Training Custom Spatial Foundation Models: A Practical Python Pipeline
Training a custom spatial foundation model requires adapting large-scale, pre-trained neural architectures to recognize geographic patterns that standard computer vision models routinely miss. While foundation models excel at extracting hierarchical features from natural images, geospatial data introduces unique constraints: coordinate reference systems, spatial autocorrelation, and the physical scale of real-world objects. Fine-tuning these models for tasks like land cover classification or infrastructure mapping is not a simple layer swap. You must teach the network to respect geographic continuity, handle multi-spectral band relationships, and maintain spatial context across large, contiguous landscapes.
The following pipeline provides a verified, production-ready implementation for loading geospatial tiles, normalizing multi-band raster data, adapting a pre-trained vision backbone, and executing a stable training loop.
The architecture and training flow are summarized below.
flowchart LR
A["Geospatial tiles<br/>(multi-band, per-band norm)"] --> B["Pretrained backbone<br/>(ResNet50, head stripped)"]
B --> C["Spatial feature maps<br/>(2048 channels)"]
C --> D["Decoder<br/>(conv + upsample)"]
D --> E["Per-pixel logits"]
E --> F["CrossEntropyLoss<br/>(ignore_index=-1)"]
F --> G["Backward + grad clip<br/>+ AdamW step"]
G --> B
1. Structuring the Geospatial Dataset
Geographic imagery rarely fits into GPU memory as a single array.
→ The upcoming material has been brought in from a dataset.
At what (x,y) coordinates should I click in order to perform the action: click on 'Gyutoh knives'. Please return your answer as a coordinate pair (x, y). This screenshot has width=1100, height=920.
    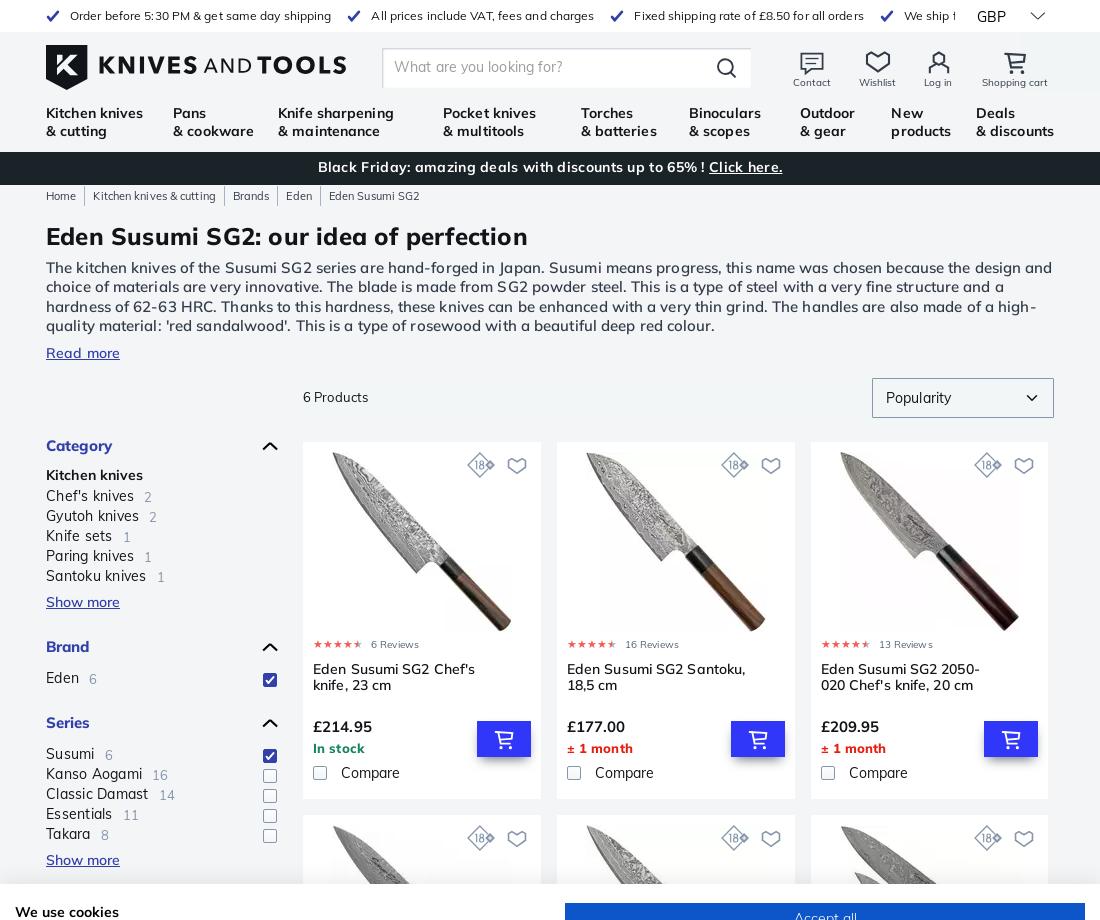
    Looking at the image, I should click on (92, 516).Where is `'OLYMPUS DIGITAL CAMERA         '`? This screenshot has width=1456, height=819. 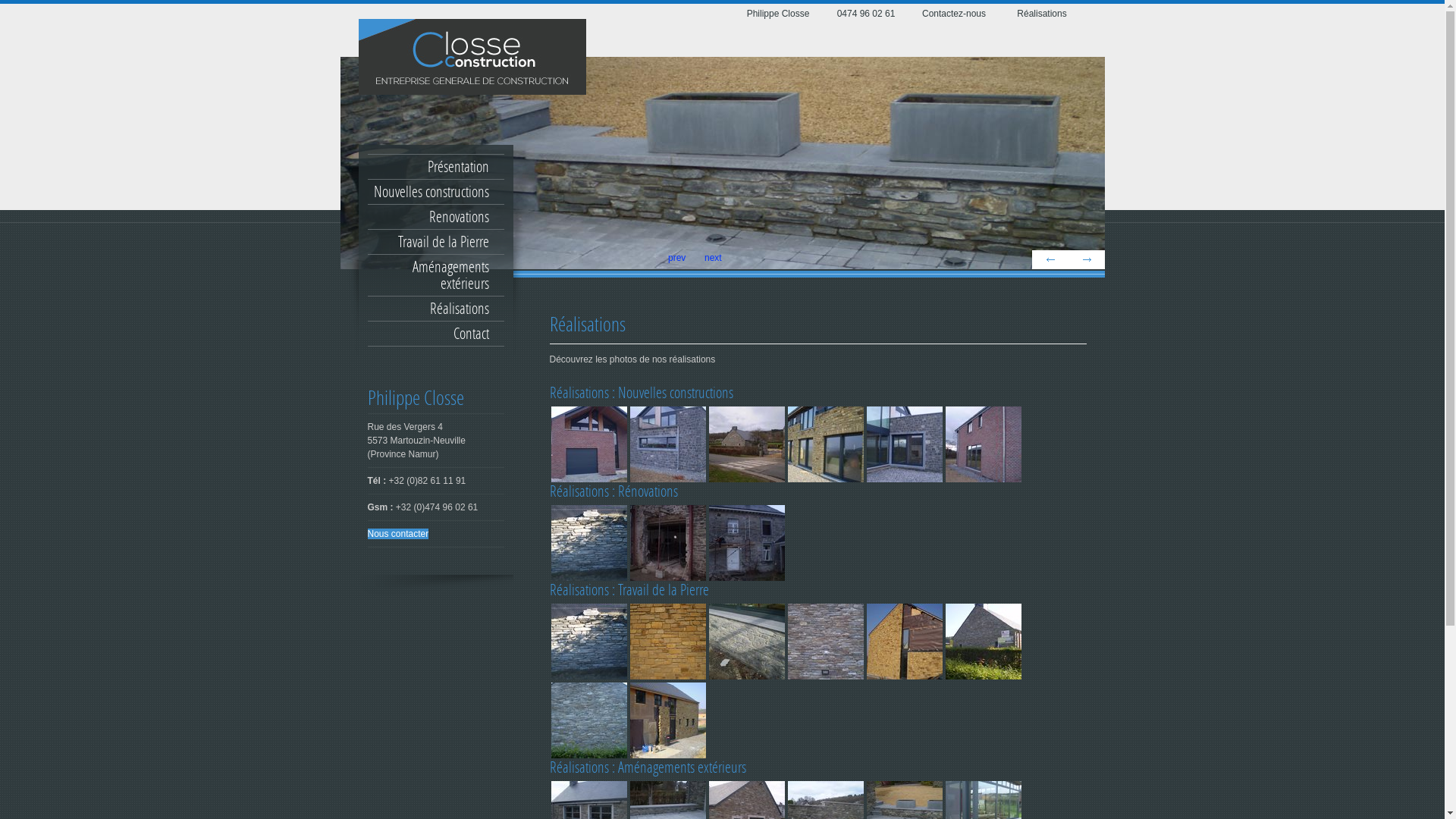 'OLYMPUS DIGITAL CAMERA         ' is located at coordinates (983, 444).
It must be partitioned into tiles that preserve spatial alignment. Arbitrary cropping breaks the statistical dependencies between neighboring pixels, causing the model to learn fragmented patterns. The dataset class below handles tile loading, enforces consistent band ordering, and applies per-band normalization to stabilize gradient descent.
import os
import numpy as np
import rasterio
import torch
import torch.nn as nn
from torch.utils.data import Dataset, DataLoader
from torchvision import models
class SpatialTileDataset(Dataset):
def __init__(self, tile_dir, label_dir, transform=None):
self.tile_paths = sorted([
os.path.join(tile_dir, f) for f in os.listdir(tile_dir) if f.endswith('.tif')
])
self.label_paths = [
os.path.join(label_dir, os.path.basename(f)) for f in self.tile_paths
]
self.transform = transform
def __len__(self):
return len(self.tile_paths)
def __getitem__(self, idx):
# Load multi-band raster
with rasterio.open(self.tile_paths[idx]) as src:
image = src.read().astype(np.float32)
# Load single-channel label mask
with rasterio.open(self.label_paths[idx]) as src:
label = src.read(1).astype(np.int64)
# Per-band normalization to match foundation model pre-training distributions
means = image.mean(axis=(1, 2), keepdims=True)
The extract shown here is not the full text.